Statistics on clinical trial enrollment in the US, for cancer or any other medical condition, are pretty disheartening on the public engagement front. In an article in the journal Contemporary Clinical Trials titled “Clinical trials recruitment planning: A proposed framework from the Clinical Trials Transformation Initiative,” the authors said, “A 2015 analysis of registered trials revealed that 19% were closed or terminated early because they could not accrue enough participants. Trials can also experience significant delays related to recruitment. As much as 86% of clinical trials do not reach recruitment targets within their specified time periods. Data suggest that study timelines have potentially doubled beyond planned enrollment periods due to low recruitment rates. Failures in meeting recruitment goals have important scientific, financial, ethical, and policy implications.”
It seems likely that a good chunk of that lack-of-engagement is due to one or more of these factors:
- Low health literacy
- Lack of community trust in medical research (Henrietta Lacks, anyone?)

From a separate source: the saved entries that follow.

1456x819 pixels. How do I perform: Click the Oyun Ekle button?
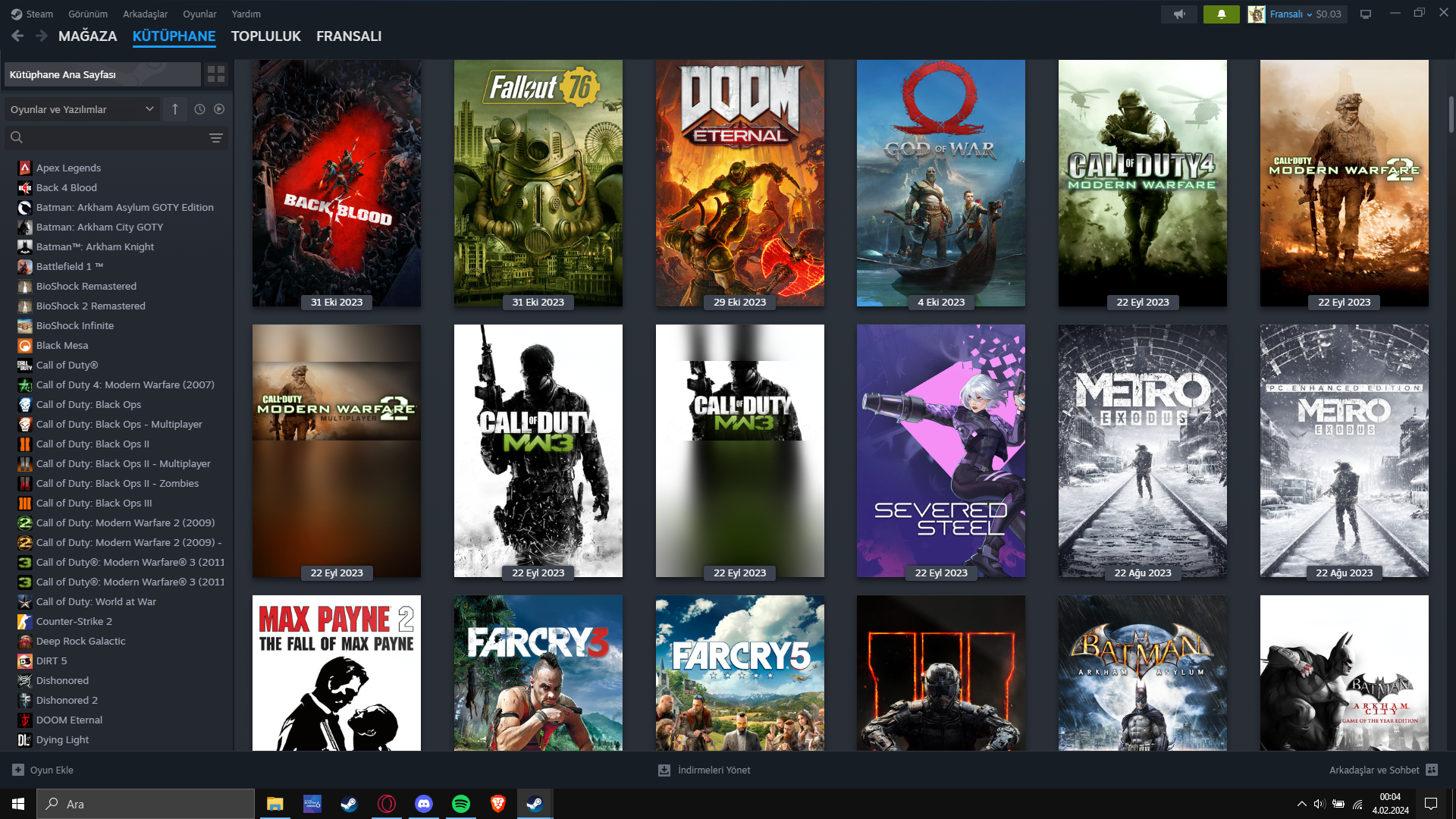[x=43, y=770]
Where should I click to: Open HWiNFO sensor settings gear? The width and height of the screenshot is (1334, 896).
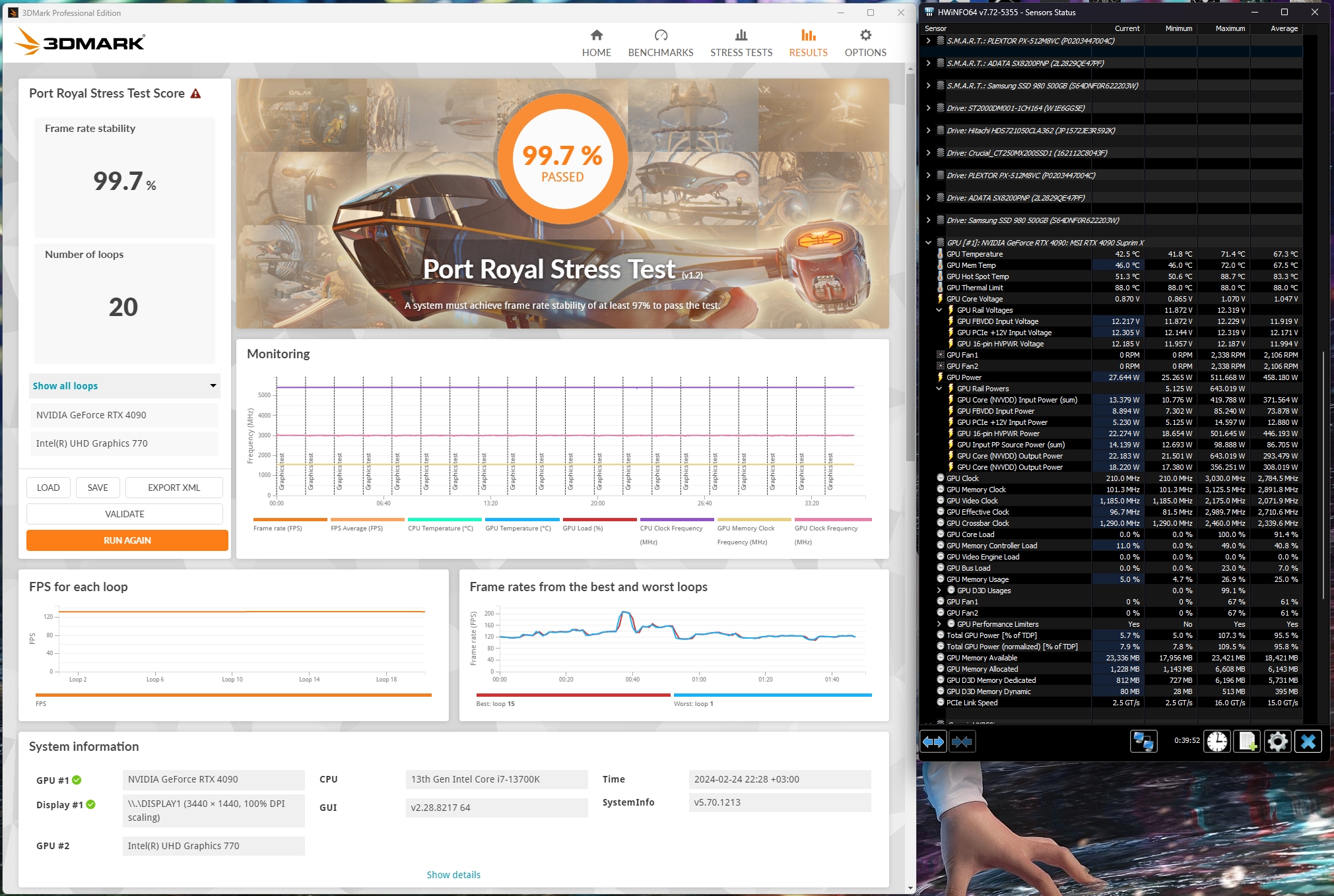point(1277,742)
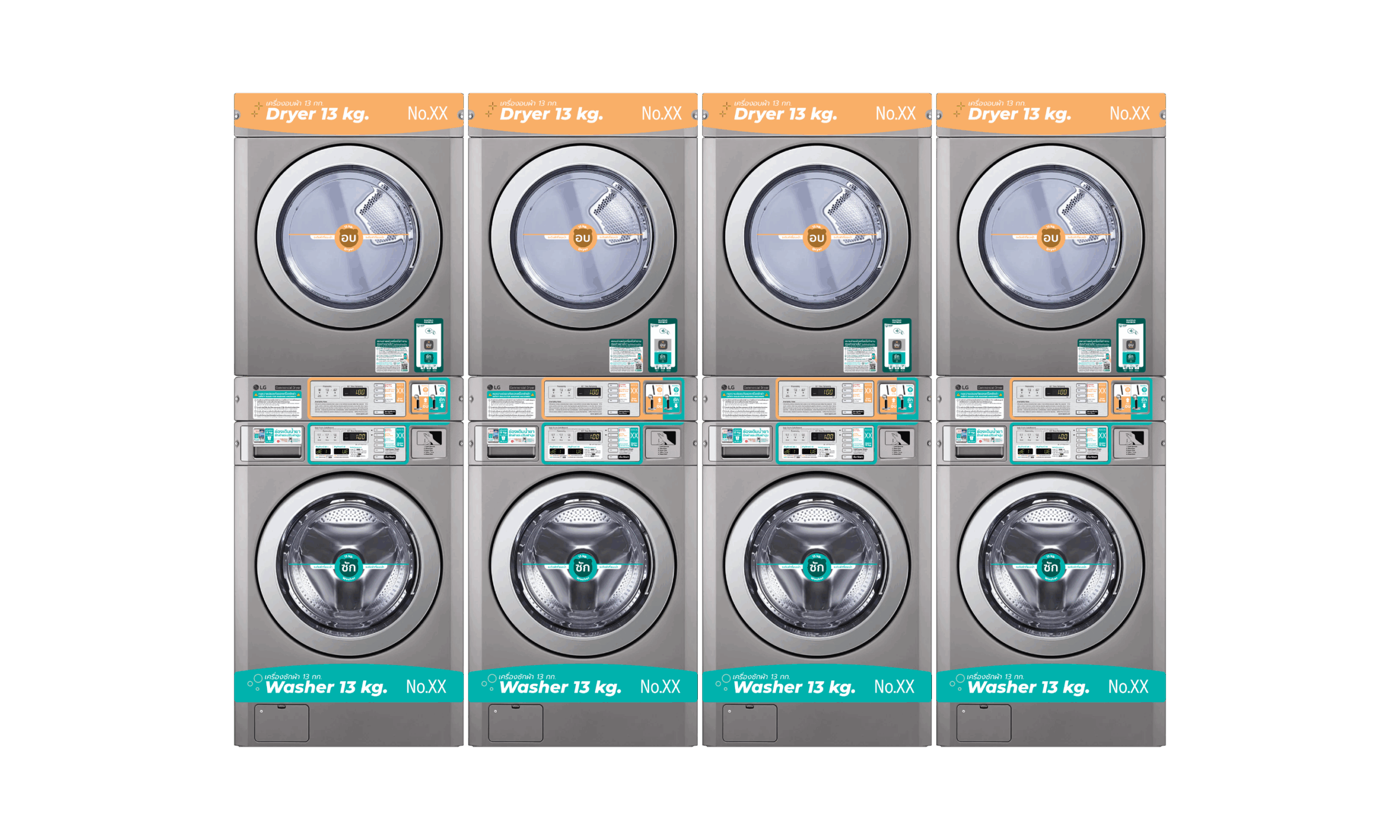Click the QR instruction sticker on the third dryer

click(x=860, y=355)
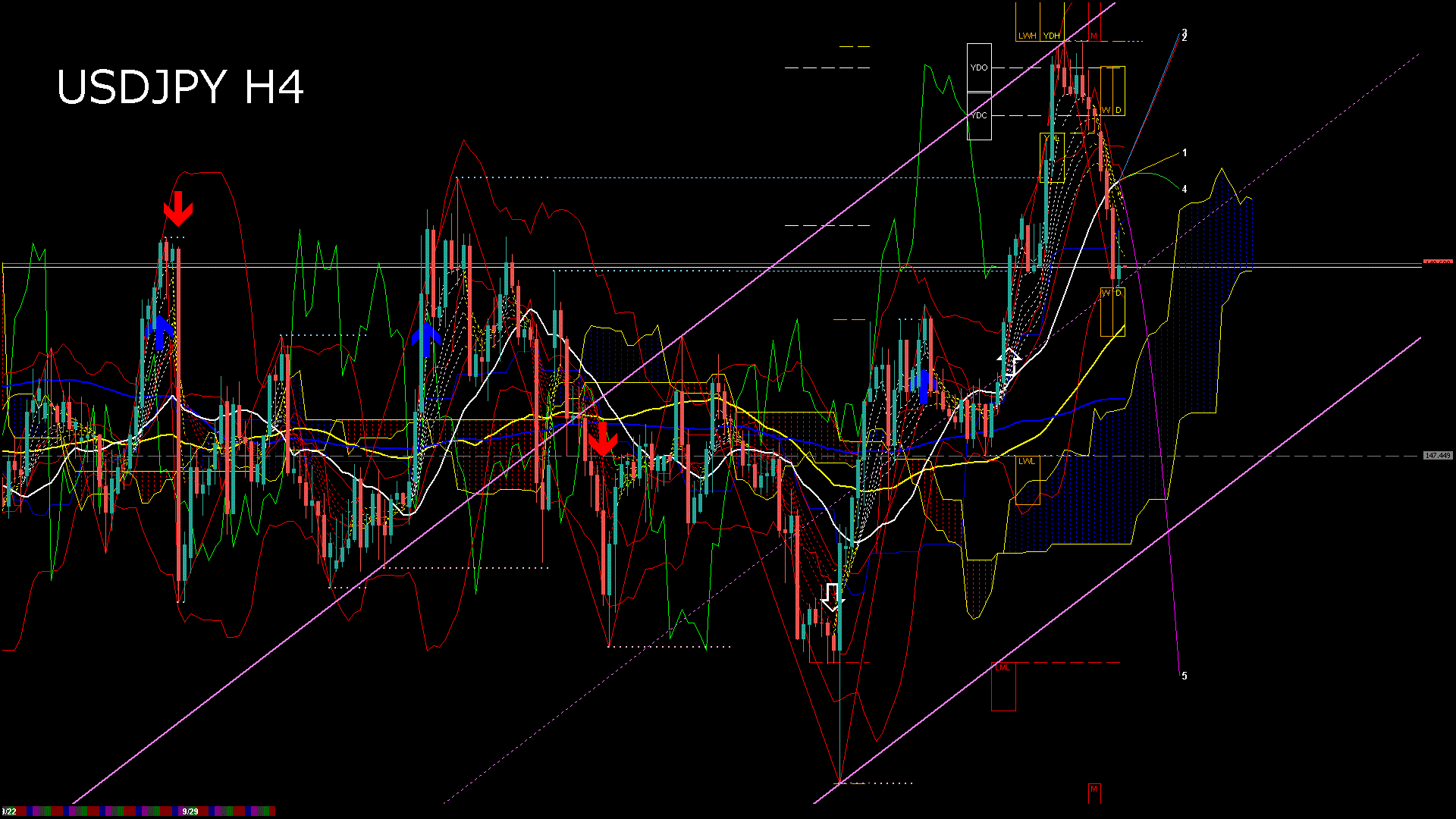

- Too many frontline clinicians – primary care MDs, NPs, RNs; community health workers – don’t have time to find trials for their patients in minutes-long clinic visits
- Little widespread community-based messaging about the value of participating in medical research
On that last bullet, the National Institutes of Health (NIH) launched the All Of Us research program last year with more public messaging than I’ve seen previously for a health research project, with 200,000 of the one million participant target registered in the program as of March 2019. By the way, I’m one of those 200,000, and you can be, too.
The keynotes, panels, and discussions at the workshop kept circling back to some core points, which seem to be foundational to making clinical research more accessible, and leading to the accelerated discovery that the public, the clinical community, and the research community are all interested in. Here are my key takeaways:
- It’s the relationship, kids. Like all of healthcare, building relationships is the key to good outcomes, whether it’s one person working on managing their own health or a cancer community seeking clinical trial options.
- You can’t rush relationship building. This creates tension for researchers, who are often on a one- or two-year long cycle of grant writing to secure funding for a clinical trial. Researchers can start a conversation with communities and clinics who’d be interested in participating, but holding that interest for the year or more long process of securing funding, navigating the IRB process, and launching the trial is a challenge.
- “Informed consent” needs to be shifted to “educated consent,” with the people working on a decision about enrolling in a trial – the ones called “participants” or “subjects” (not my favorite word) – given all the knowledge-building material they might want or need to make a fully educated choice.
If you’d like a flavor of the conversation that took place in real time during the workshop, there was a vibrant one on Twitter with the hashtag #HealthLitRT (Health Literacy Roundtable). There was consensus, both in the room and in the online discussion, that clinical trials are themselves an outstanding health literacy building opportunity. The key will be to help the patient and research communities work together on creating the literacy tools, and the delivery processes, that will turn clinical research into a virtuous cycle of discovery, and delivery of new treatments.
Let’s get to work.
Casey Quinlan covered her share of medical stories as a TV news field producer, and used healthcare as part of her observational comedy set as a standup comic. So when she got a breast cancer diagnosis five days before Christmas in 2007, she used her research, communication, and comedy skills to navigate treatment, and wrote “Cancer for Christmas: Making the Most of a Daunting Gift” about managing medical care, and the importance of health literate self-advocacy. In addition to her ongoing work as a journalist, she’s a popular speaker and thought leader on healthcare system transformation from the ground up.